## What this exercise asks:
[A] Using the article on hydrogen fuel below, decide whether each statement agrees with it: (i) The Kathmandu University test was the first hydrogen fuel cell car test in Nepal. (ii) Running an EV costs more than running the hydrogen car. (iii) Blue Hydrogen was produced from methane in natural gas. Answer yes or no for each, and quote the deciding words.
[B] In the article on hydrogen fuel below, how much water did the lab use to produce 1kg of hydrogen?
[C] Reproduce the part of the article on hydrogen fuel below starting at "Fuel of the" and ending at "to go 100km.".

━━━ Reading passage ━━━

Fuel of the future is here

A year-and-a-half after the Nepal Green Hydrogen Summit, Kathmandu University (KU) last week successfully tested a hydrogen fuel cell car for the first time in Nepal. 

KU’s Green Hydrogen Lab used 10kg of water and 45 units of electricity costing $5 to produce 1kg of hydrogen to give a Hyundai SUV a range of 100km. Using petrol to drive the same distance would cost Rs1,400 at the gas station. 

At present, running an EV is even cheaper, because a battery-powered car needs Rs106 of electricity to go 100km. 

The technology is not new—industries and factories have been using hydrogen for over 100 years to manufacture chemicals and fertilisers, refine oil, and process food, among others.

But earlier processes used fossil energy for the electrolysis to separate hydrogen and oxygen in water molecules. Called Grey Hydrogen, it had a large carbon footprint. There was also Blue Hydrogen produced from methane in natural gas.

━━━ Data supplied ━━━

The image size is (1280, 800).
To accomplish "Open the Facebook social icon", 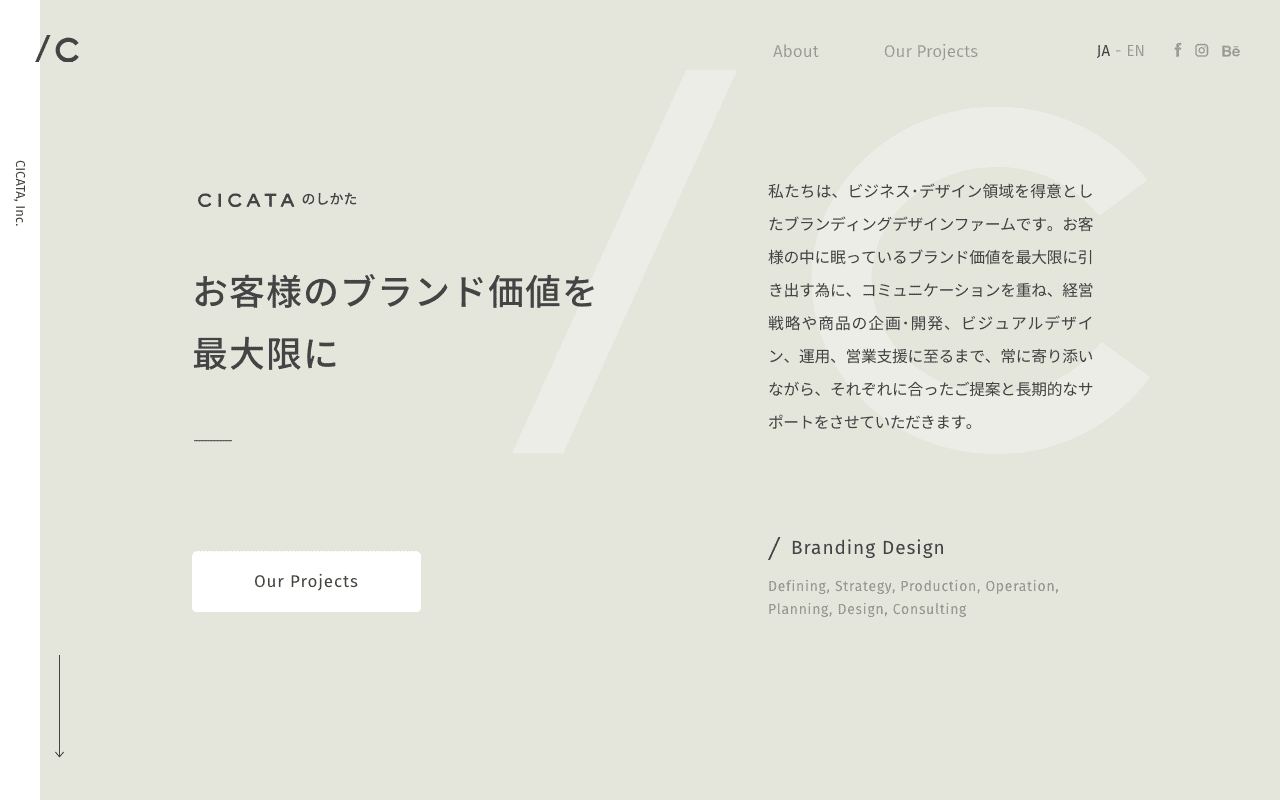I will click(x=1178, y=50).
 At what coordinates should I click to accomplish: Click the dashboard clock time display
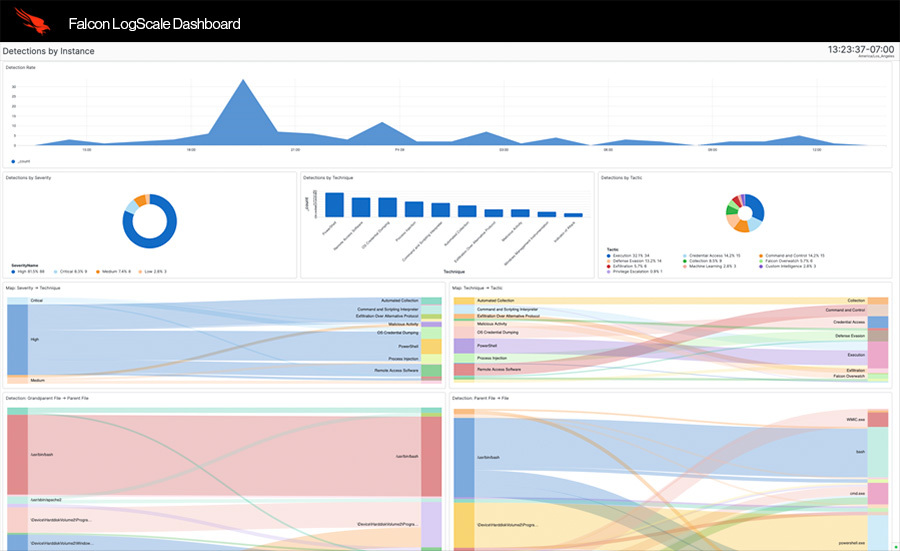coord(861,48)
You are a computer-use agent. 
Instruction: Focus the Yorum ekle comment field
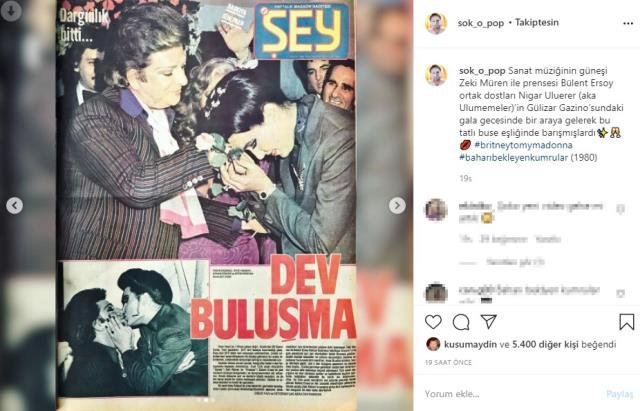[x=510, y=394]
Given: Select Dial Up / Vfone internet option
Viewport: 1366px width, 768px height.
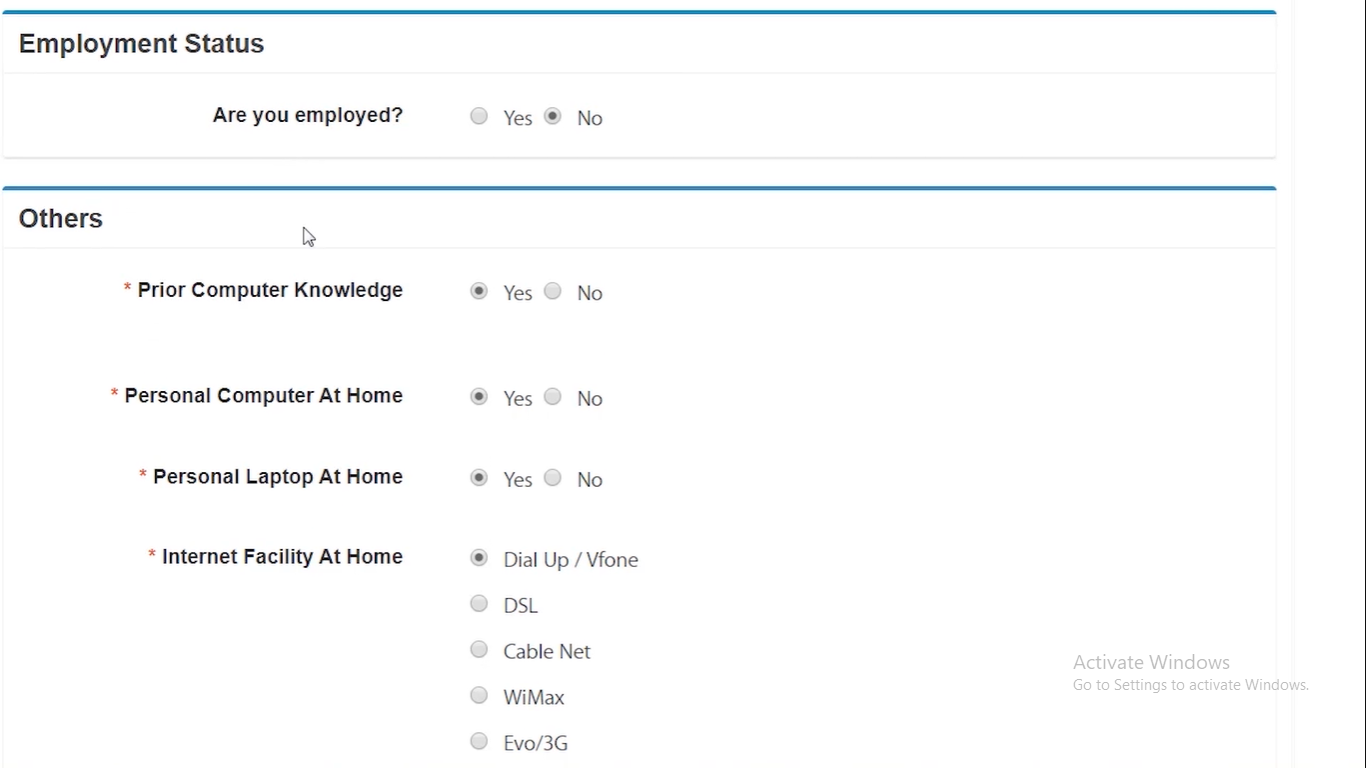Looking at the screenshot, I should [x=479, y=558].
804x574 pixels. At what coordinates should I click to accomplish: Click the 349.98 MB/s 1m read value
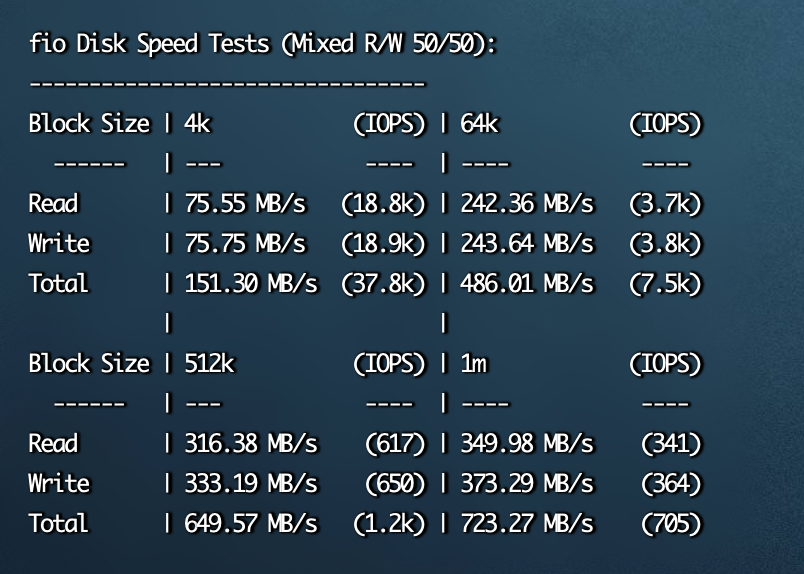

━━━
━━━ Data supplied ━━━

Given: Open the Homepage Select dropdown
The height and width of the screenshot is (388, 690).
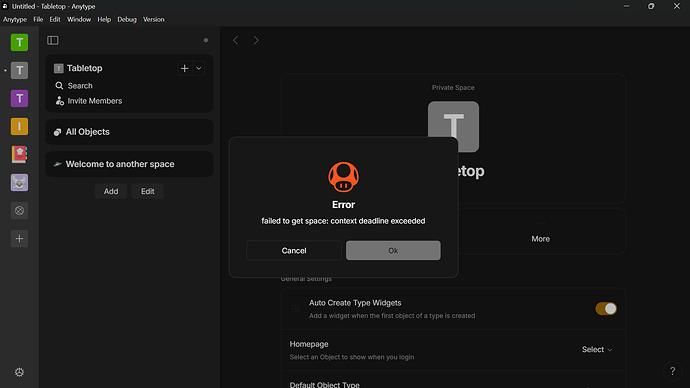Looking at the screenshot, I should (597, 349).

━━━

## Solutions to the tasks:
[A]
(i) Yes: "tested a hydrogen fuel cell car for the first time in Nepal"
(ii) No: "At present, running an EV is even cheaper"
(iii) Yes: "There was also Blue Hydrogen produced from methane in natural gas."

[B] 10kg of water.

[C]
Fuel of the future is here

A year-and-a-half after the Nepal Green Hydrogen Summit, Kathmandu University (KU) last week successfully tested a hydrogen fuel cell car for the first time in Nepal. 

KU’s Green Hydrogen Lab used 10kg of water and 45 units of electricity costing $5 to produce 1kg of hydrogen to give a Hyundai SUV a range of 100km. Using petrol to drive the same distance would cost Rs1,400 at the gas station. 

At present, running an EV is even cheaper, because a battery-powered car needs Rs106 of electricity to go 100km.